I note with great interest that there is to be a beer festival at the Greyhound on 15-17 August and decide that whereever Zulu is that week, we will be returning.

Rickmansworth and beyond

Zulu Warrior at Croxley Green, Grand UnionThis is almost our first cruising log entry. Day 1 didn’t really count as we only went to Tesco in Rickmansworth, so this weekend will be the first real test for Zulu Warrior. All week I have been trying to contact the various boatyards to see about getting some work done on the boat – dry dock or crane required. I won’t name names but getting in touch with boatyards has proved to be a bit of a problem – most are on voicemail – understandable if the owner is up to his elbows in oil, but unfortunately nobody at all has replied to my messages, not even those left in person.

One boatyard answered the phone instantly, dealt with my questions and called me back first thing next day when they had received a copy of my survey report by post. They then came to visit the boat to preview the work and offered to do start this week.

So far so good then. If all goes according to plan I will let you know how the work goes once it is done – right now I don’t want to tempt fate.

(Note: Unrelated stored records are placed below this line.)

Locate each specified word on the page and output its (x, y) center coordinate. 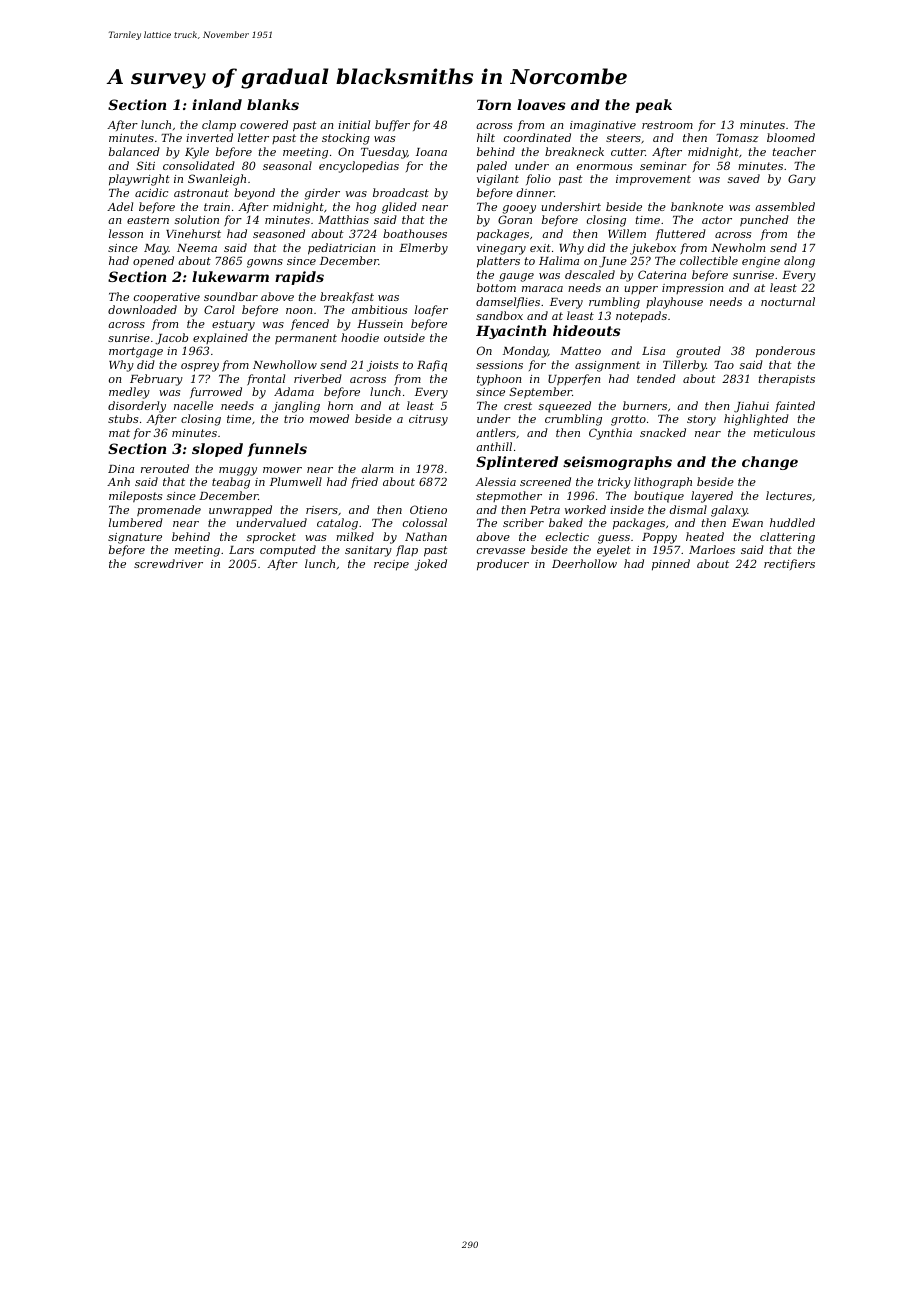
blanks (273, 104)
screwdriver (168, 563)
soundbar (231, 296)
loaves (541, 104)
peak (653, 106)
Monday (525, 352)
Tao (724, 365)
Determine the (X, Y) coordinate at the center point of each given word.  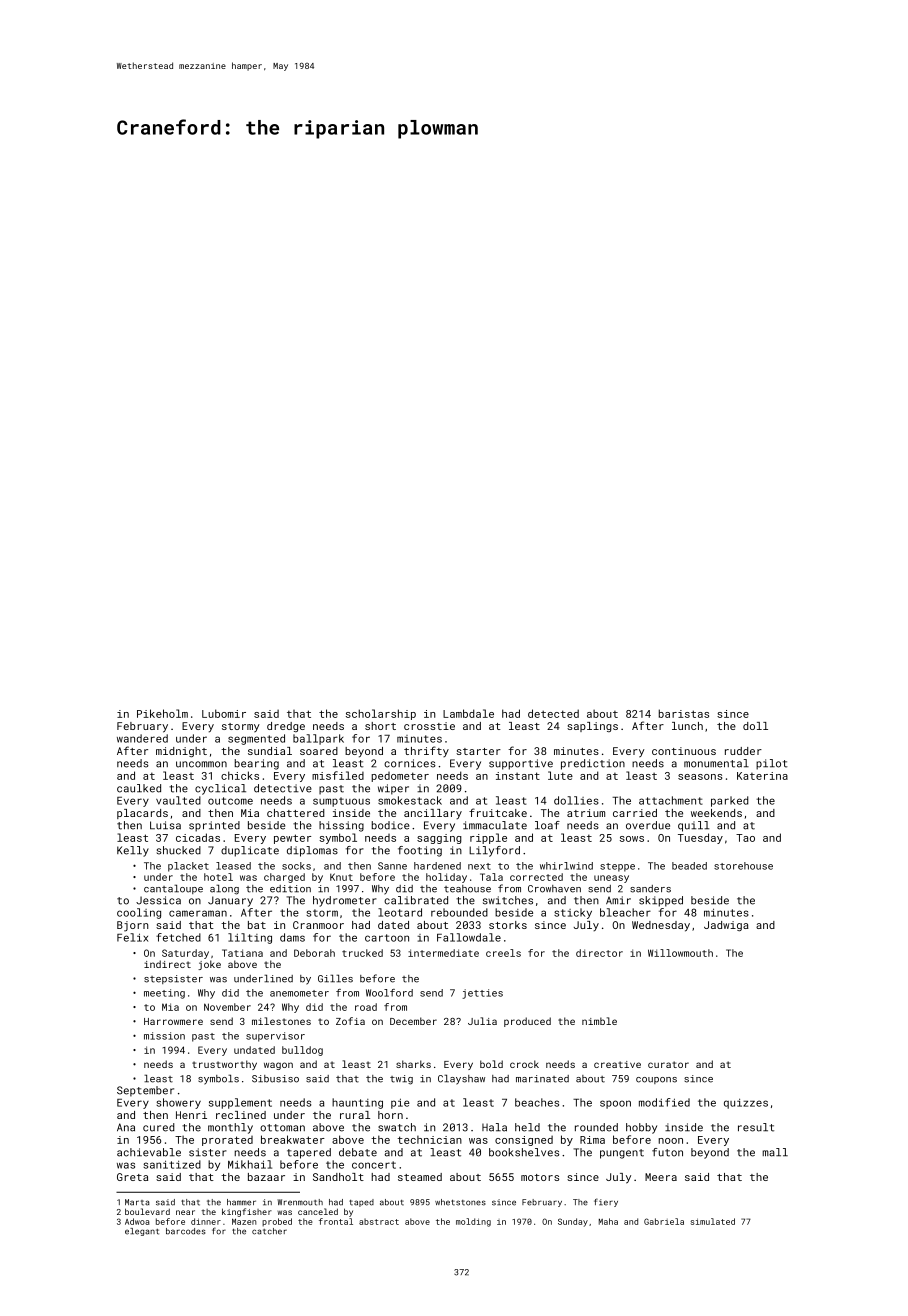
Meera (661, 1177)
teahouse (467, 889)
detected (553, 713)
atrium (586, 813)
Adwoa (137, 1221)
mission (164, 1036)
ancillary (433, 814)
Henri (191, 1115)
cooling (139, 913)
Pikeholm (162, 713)
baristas (684, 713)
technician (429, 1140)
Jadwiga (726, 926)
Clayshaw (461, 1079)
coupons (656, 1080)
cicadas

I had a lovely weekend leaving Rickmansworth and heading north at a very leisurely pace. After being used to a modern diesel engine which only ticks over comfortably at around 900 rpm, the old SR3 is a delight, with a slow running speed of, I would guess, 400 rpm which allows for cruising at maybe 1mph; wonderful for passing moored boats and taking in the countryside. Even up to full 3 mph (I don’t think 4 is possible) the engine isn’t labouring too much and she makes hardly any wash at all, which is marvellous compared with most boats I have steered. The boat has been steady as a rock – its possible to pop inside, put the kettle on and return to the tiller without finding the bows running up the nearest bank, and when reverse is required we stop in a straight line. Without knowing the engine history we definitely need an urgent service, but the most important work right now is to get a small amount of plating done to the bows and a pair of new diesel tanks. And even more importantly we got to our destination without any problem at all.

So right now Zulu has an appointment with a crane on Tuesday. I can’t believe how fast this is all happening!